◆ **Task to carry out**: The answer is an exact copy of the lines from the one with "Given: Click the" to the end of the listing below, pictures left out.

◆ **Source data**:
-*-
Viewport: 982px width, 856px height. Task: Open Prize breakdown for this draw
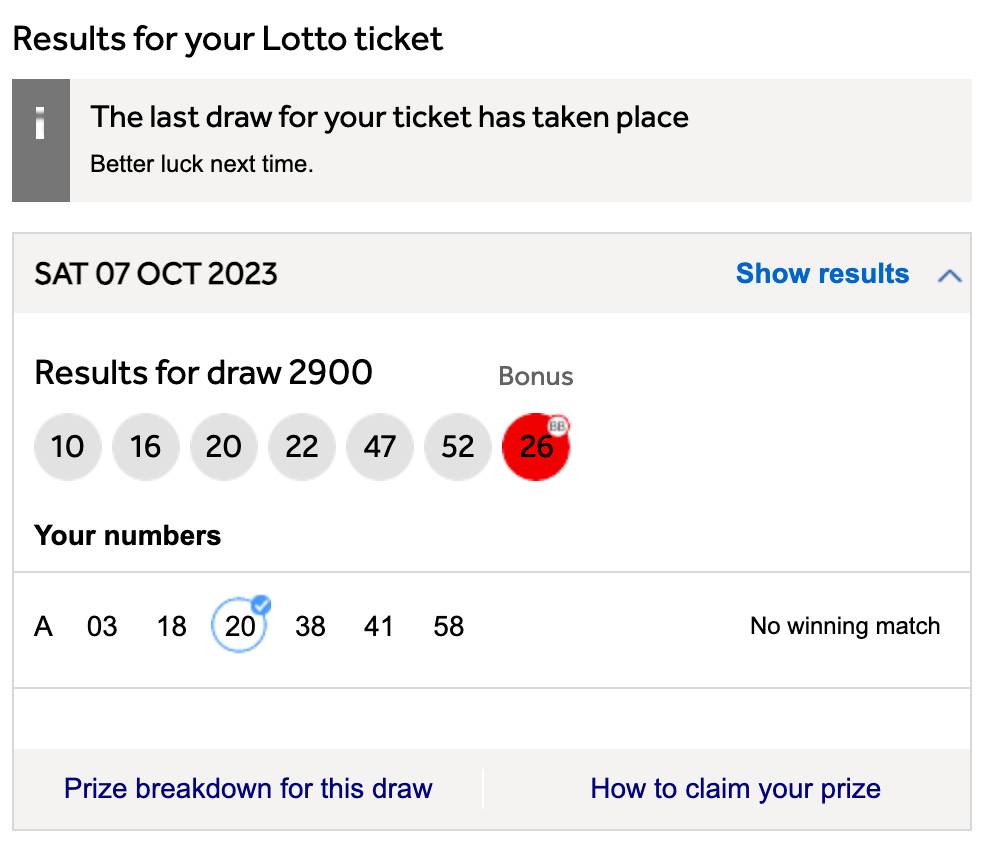click(248, 788)
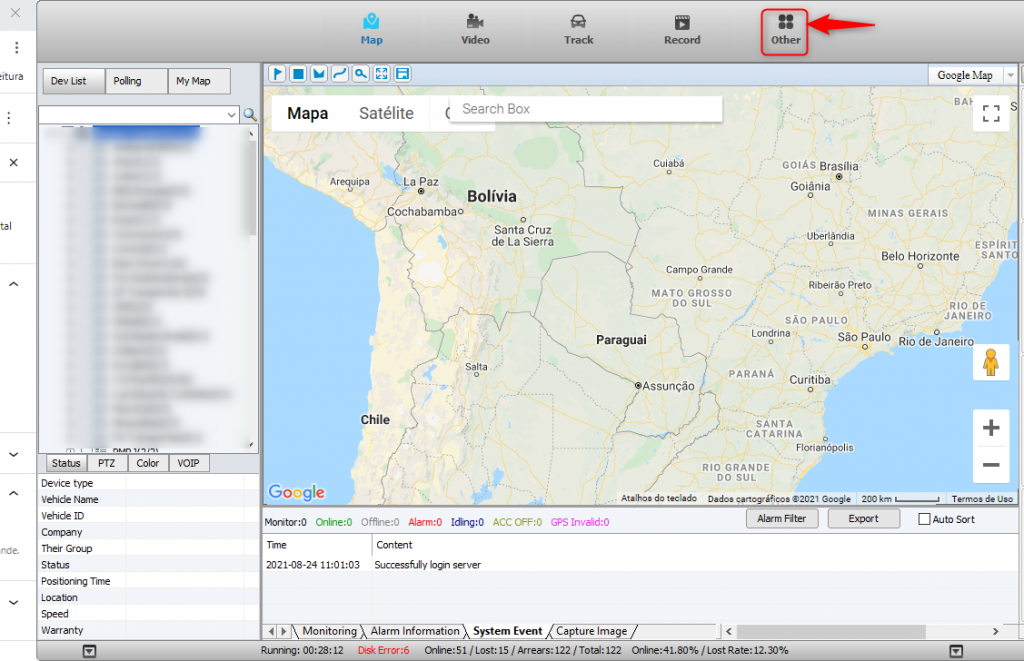The height and width of the screenshot is (661, 1024).
Task: Open the Track playback module
Action: [x=578, y=29]
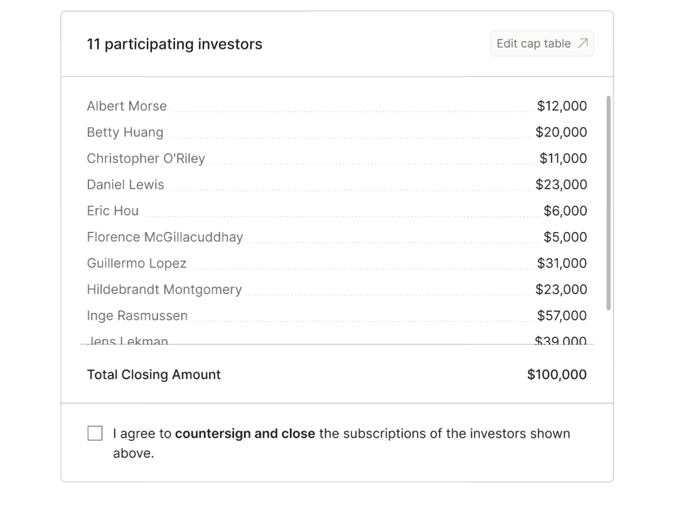
Task: Click the arrow icon in Edit cap table
Action: pyautogui.click(x=583, y=43)
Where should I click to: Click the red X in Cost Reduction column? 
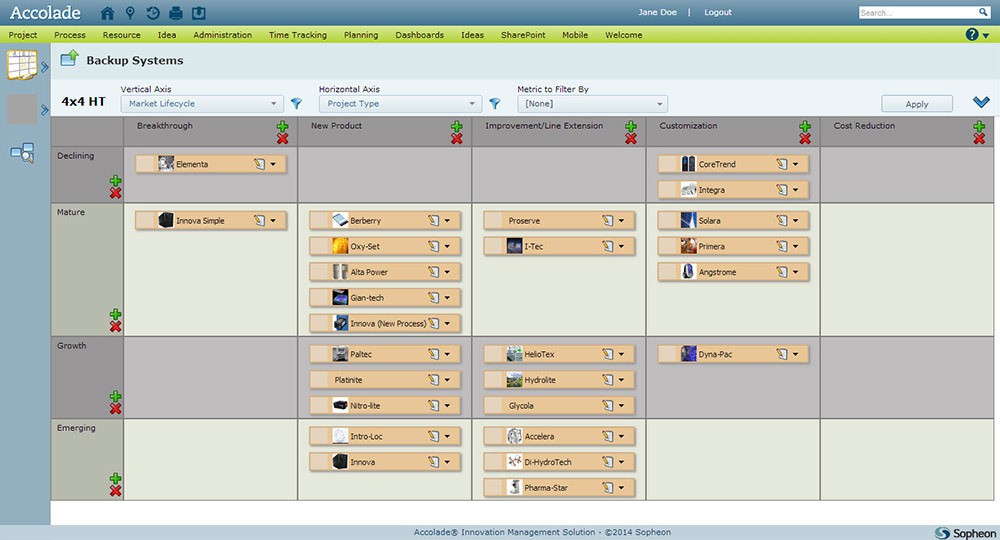tap(979, 139)
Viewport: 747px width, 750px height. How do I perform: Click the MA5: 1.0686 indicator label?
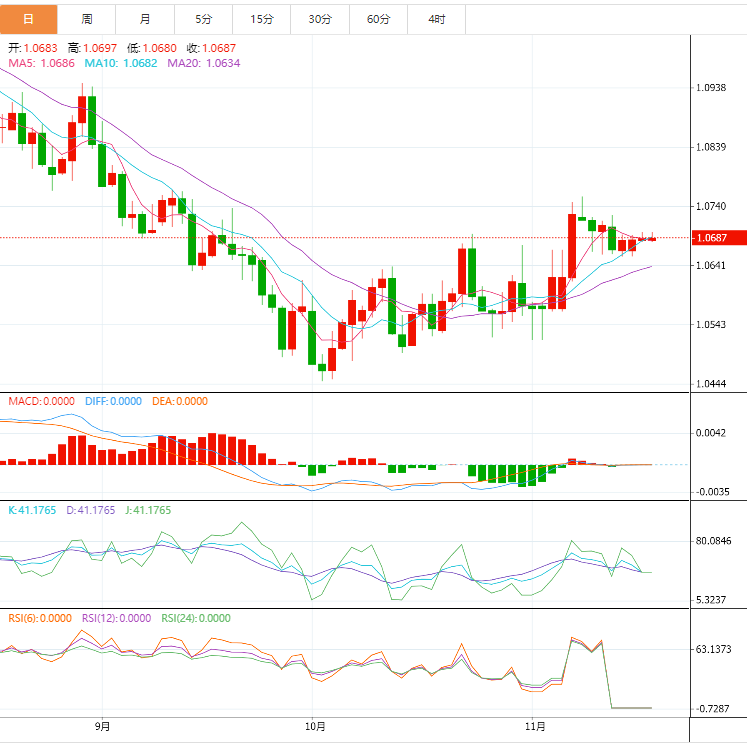[41, 63]
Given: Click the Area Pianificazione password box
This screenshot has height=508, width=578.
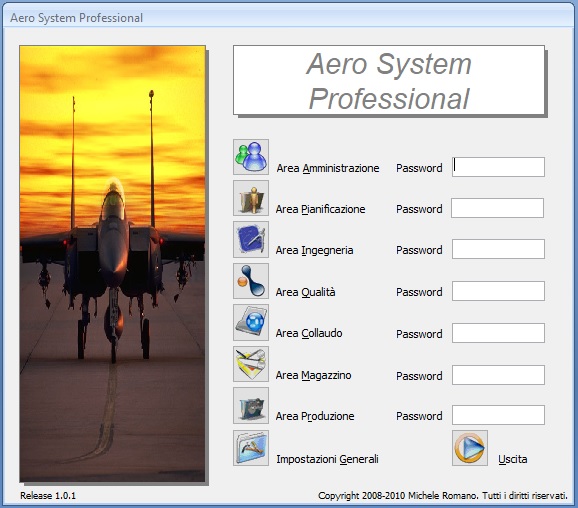Looking at the screenshot, I should pos(498,208).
-*-
◆ **Answer space**:
Given: Click the Area Pianificazione password box
This screenshot has height=508, width=578.
Looking at the screenshot, I should pos(498,208).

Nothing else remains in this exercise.